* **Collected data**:
__________________________________________________

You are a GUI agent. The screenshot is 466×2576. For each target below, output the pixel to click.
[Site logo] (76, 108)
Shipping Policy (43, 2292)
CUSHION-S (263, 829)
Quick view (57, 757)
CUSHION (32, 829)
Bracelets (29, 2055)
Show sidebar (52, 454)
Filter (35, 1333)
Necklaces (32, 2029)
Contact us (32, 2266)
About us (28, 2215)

__________________________________________________

* **What the exercise asks**: Word for word, restate the entries that appear above.

* **Expected answer**:
You are a GUI agent. The screenshot is 466×2576. For each target below, output the pixel to click.
[Site logo] (76, 108)
Shipping Policy (43, 2292)
CUSHION-S (263, 829)
Quick view (57, 757)
CUSHION (32, 829)
Bracelets (29, 2055)
Show sidebar (52, 454)
Filter (35, 1333)
Necklaces (32, 2029)
Contact us (32, 2266)
About us (28, 2215)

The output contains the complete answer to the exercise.